The first cat we see is a wildcat – essentially like our domesticated cats. The guide tells us that our domesticated cats are descendants of this type of little guy.  Which makes sense – I mean he looks just like a cat you’d see in somebody’s home.  It’s pretty tame, you can even pet it. But, yeah, not our deal, so we just hang outside the fence, listening to the guide’s explanation.

Moving on we come to the Caracals. OMG. These are nasty scary things that hiss!!! I tried to get the sound on video, it gives you a little idea, but it doesn’t give you the full feeling. Eek.  They give me shivers!!!  They are definitely killers and you can just tell by the way they are pacing up and down the fenceline they could stalk anything. 

They are waiting for their food which is raw chicken leg. And they jump for it!!! Totally wild, and totally scary

We walk down to the Servals next, which are cuter and safer – judging from the fact that we get to go in their cage. And one of them is loving on the guide.  We can’t pet them, which stinks, but it is at least sweet to watch them with their handlers.  In this cage, they have a male and female together all the time so they can mate. Whereas the Caracals were separated by gender until they mate.

Across the path are the Cheetas.  Oh, they are also scary, slinking around their territory – in an elegant sort of slinking way! These are 2 males we can see from a distance. They aren’t interested in us in the least, just pacing and pacing and pacing around their enclosure.

Our final stop is to see Moira, the basically domesticated female Cheetah.  The lead guide has been with her since she was 3 weeks old, and they have a bond – Moira comes right up to her and lets the guide pet her and cuddle. 

We all get to come into the enclosure and even take pictures with her!  How cool!

She really is very sweet – and I so want to pet her – it is hard not to touch her.  Apparently visitors used to be able to touch the cats, but there were some problems (aren’t there always?) so we are no longer allowed to do so.  Bummer. But just being near her and getting pictures is pretty darn sweet!

And that’s that.  Sort of disappointing – and it would have been totally different if there wasn’t such a huge group there with us. But – it was an experience!  And quite frankly hanging out at the lodge, talking with Ruth, and walking the property was all pretty cool – and preferable to the other ship’s tours that were offered.  Since we’ve been here on both the ship (COVID cruise!) and with Gate1, we’ve pretty much done everything.  This was something totally different.
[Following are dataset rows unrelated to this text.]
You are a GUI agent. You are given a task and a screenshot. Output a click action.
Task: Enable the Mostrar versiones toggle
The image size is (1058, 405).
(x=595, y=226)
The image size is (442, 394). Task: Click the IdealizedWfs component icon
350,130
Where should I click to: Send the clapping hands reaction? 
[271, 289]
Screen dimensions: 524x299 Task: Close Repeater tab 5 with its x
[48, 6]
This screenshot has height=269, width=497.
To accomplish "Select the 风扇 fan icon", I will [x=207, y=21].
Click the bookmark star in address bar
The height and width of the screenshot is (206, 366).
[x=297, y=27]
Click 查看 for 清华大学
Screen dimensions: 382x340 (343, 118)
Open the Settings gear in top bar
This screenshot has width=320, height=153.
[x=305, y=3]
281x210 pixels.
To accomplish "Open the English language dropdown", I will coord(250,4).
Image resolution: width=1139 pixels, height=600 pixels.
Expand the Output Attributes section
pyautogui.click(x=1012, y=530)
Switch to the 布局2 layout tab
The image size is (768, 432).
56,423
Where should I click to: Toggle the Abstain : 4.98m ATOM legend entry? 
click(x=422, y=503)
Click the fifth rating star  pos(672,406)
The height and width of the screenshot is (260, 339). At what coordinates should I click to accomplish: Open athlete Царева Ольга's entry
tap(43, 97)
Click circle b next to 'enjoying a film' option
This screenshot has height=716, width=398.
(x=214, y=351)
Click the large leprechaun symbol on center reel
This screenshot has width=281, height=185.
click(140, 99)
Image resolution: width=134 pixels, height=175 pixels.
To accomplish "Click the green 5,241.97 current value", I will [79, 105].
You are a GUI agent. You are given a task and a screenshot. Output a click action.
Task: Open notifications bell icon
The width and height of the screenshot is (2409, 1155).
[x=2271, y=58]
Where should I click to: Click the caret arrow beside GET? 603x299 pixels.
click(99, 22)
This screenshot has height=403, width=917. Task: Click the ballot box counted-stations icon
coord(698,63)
We head out to the parking area, holding our breath, hoping Aaron will indeed be there – and of course he is!  Phew. Crisis averted – we figured we’d just go back in and ask Ruth to put us up for the night!  But no need, and we start our return journey to the port.  Aaron is a doll and we chat with him for most of the hour plus drive.  He actually lives in Durban, so after this long day of driving back and forth he still has an hour and 45 minutes drive to get home.  Bless his heart!  We are so appreciative that he drove us all over and made this day work.

Arriving safely back to the port – he drives like crazy, but good crazy – the gate is closed.  What?  Aaron says it is supposed to open all the time!  We look around for an alternative way to get in, but there isn’t one.  Turns out, the gate is just shut, not locked, so we just open it up and voila! Back on the pier.  When in South Africa…….

Back on board, we dump our bag and just head straight up to Windows for the buffet. We don’t feel like changing or anything to go to Discoveries, and this works best.  We can sit outside and just pick and choose what we want off the buffet.  Afterward we head to the Living Room to hang out with the “boys,” showing them the pictures and the videos of the Cheetah and the Caracals.  Then it is an early night for us – and we retire to the balcony to hang out in the now dry evening and read the night away.